En contribuant à une contraction sanitaire, sociale et économique inédite, la Covid 19 pointe les limites de la croyance en une créance infinie « de droit à » qui voudrait substituer le désir de chacun au principe de réalité et aux arbitrages qu’il impose. Dans le cadre de la transition énergétique et écologique à venir, et qui nous promet un avenir où il sera moins question d’abondance que de pénurie, cette séquence devrait nous inviter à apprendre l’art renoncement plutôt qu’ à n’éprouver que le ressentiment du caprice déçu.
Les compteurs de la 6ème vague n’ont pas encore fini de s’affoler que déjà des voix s’élèvent pour faire valoir leurs points de vue catégoriels et partisans : ici il faut sauver les entreprises d’un nouveau confinement délétère pour l’activité, là préserver les aînés de l’isolement d’avec leur famille, ici encore sauver les enfants d’une campagne vaccinale injustifiée. Aucune d’entre-elles n’a vraisemblablement tort puisqu’en se prêtant à cet exercice de réclamation de droit, elles ne font que s’inscrire dans un long processus de plus en plus validé par les médias et les parlementaires et qu’il nous est devenu aujourd’hui impossible de penser autrement qu’infini.
Le monde moderne est d’abord celui de l’illimitisme, tel que prophétisé notamment par Simone Weil. Progrès technique aidant, rien ne doit venir s’opposer à l’avancée dans tous les domaines : espérance de vie, croissance économique, promesses de nouvelles ressources énergétiques. De fait, les formidables progrès enregistrés depuis le début de l’ère industrielle nous ont conduit en près de deux siècles à élargir sans cesse le champ de nos désirs – et ce faisant à les légitimer, loin du fatalisme qui jusque-là faisait office d’organisation sociale : vivre plus vieux, plus riches, plus libres...
C’est précisément ce rêve prométhéen faisant de chacun de nous les créanciers d’un « droit à » sans limite que l’expérience de la crise sanitaire est venue brutalement fracasser.
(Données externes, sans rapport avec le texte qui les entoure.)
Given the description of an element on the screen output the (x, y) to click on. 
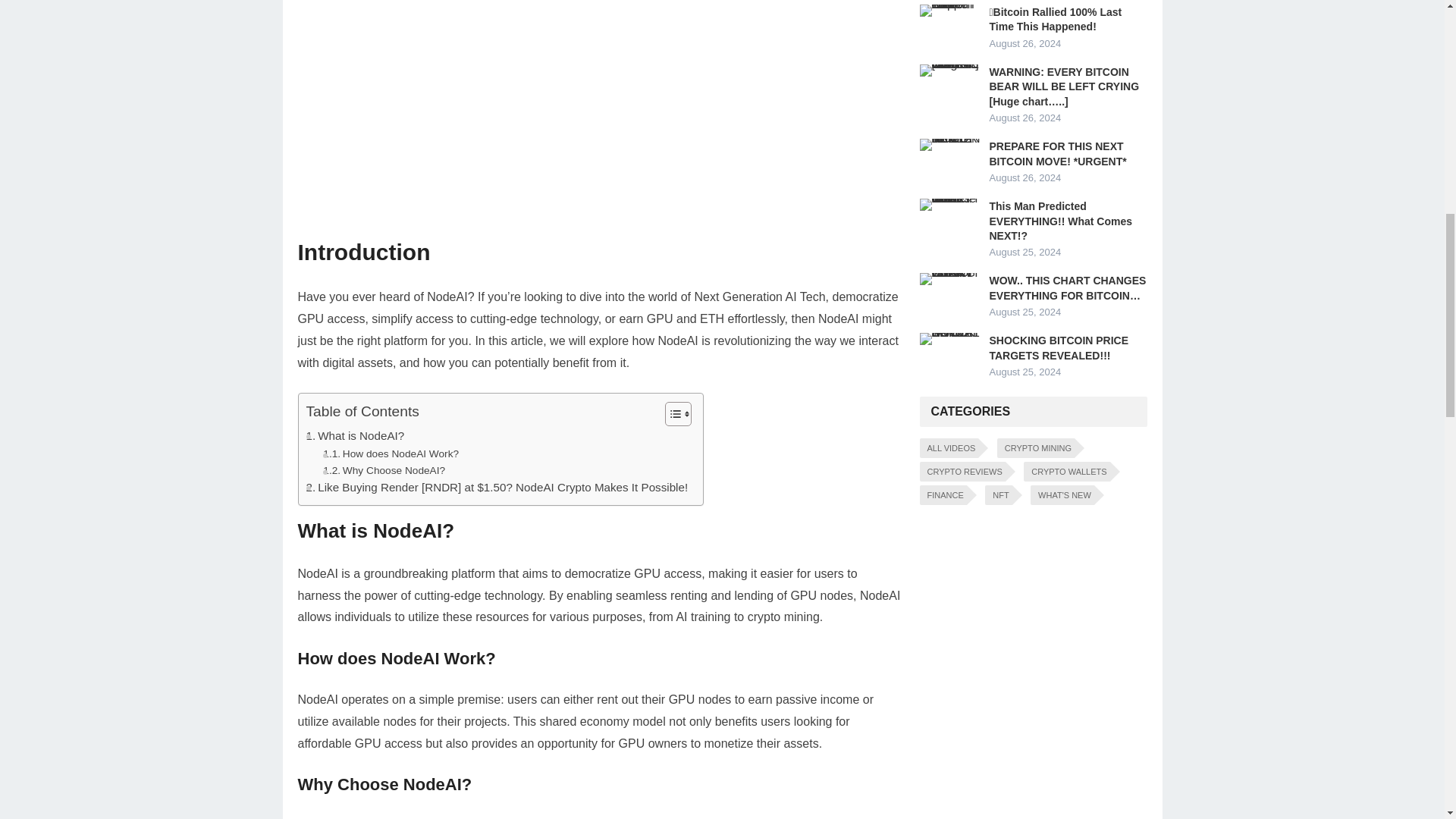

Entre le quoiqu’il en coûte et le quoiqu’il arrive, la ligne est ténue. Elle traduit de plus en plus la vanité d’une pensée qui place le désir au rang de postulat, en s’affranchissant au passage des règles de physique les plus élémentaires. Pas plus qu’une journée ne dépassera jamais 24 heures, nous découvrons que nous ne pouvons pas tout avoir en même temps : un hôpital richement doté sans impôts, une solidarité volontariste sans moyens économiques, une vie intense sans risque de la perdre…
De fait, ce virus – dont on sait maintenant qu’il durera ou en appellera immanquablement d’autres – vient remettre au centre du jeu la notion même d’arbitrage qui est le propre de la liberté. La liberté ne consiste pas à choisir selon son désir, mais de le faire au sein de ce qui est physiquement possible.
Cet exercice sous contrainte est aussi ce à quoi semble nous appeler la transition écologique et énergétique, les efforts qu’elle réclame commençant à devenir chaque jour plus perceptibles même s’ils demeurent largement tus : hausse durable du prix de l’énergie, contraintes en termes de consommation, de transports, menaces sur la production industrielle… pour ne citer que les plus prévisibles.
Dans un avenir où nous aurons vraisemblablement moins de moyens pour panser davantage de plaies, l’urgence aujourd’hui est moins d’arguer de la liberté en espérant le retour de jours meilleurs que de redéfinir ce qui est réalistement désirable. C’est la seule voix véritablement sage quand on entend accompagner une inévitable mutation sociétale. A l’heure où la santé mentale de toute une population semble être de plus en plus attaquée, la réponse n’est donc vraisemblablement pas psychologique, mais politique : il ne s’agit pas d’aider à franchir un cap à grand coup de résilience, mais bien de préparer chaque citoyen à davantage de plasticité et d’adaptabilité face à l’aléas, c’est-à-dire lui apprendre à composer avec ce qui est plutôt que ce qui devrait être.
Dans cette perspective, le Covid pourrait constituer le mètre étalon d’un nouveau rapport au monde. Un monde où il n’est pas illégitime de consentir à des efforts inattendus, un monde où il n’est pas complètement idiot de penser qu’il existe des limites, un monde enfin où la première de ces limites est la fin de toute vie sans pour cela en éprouver un sentiment d’injustice.
Cette dynamique interroge évidemment notre relation à la démocratie en vue de la libérer des scories du désir individuel qui fait de chaque citoyen une sorte de dépositaire exclusif. Au coeur de ce mouvement où la rudesse de la sincérité est préférable au miel illusoire de la promesse, apprendre à renoncer – donc à choisir – constitue le chantier auquel nous devons collectivement nous attaquer dès le début de cette nouvelle année.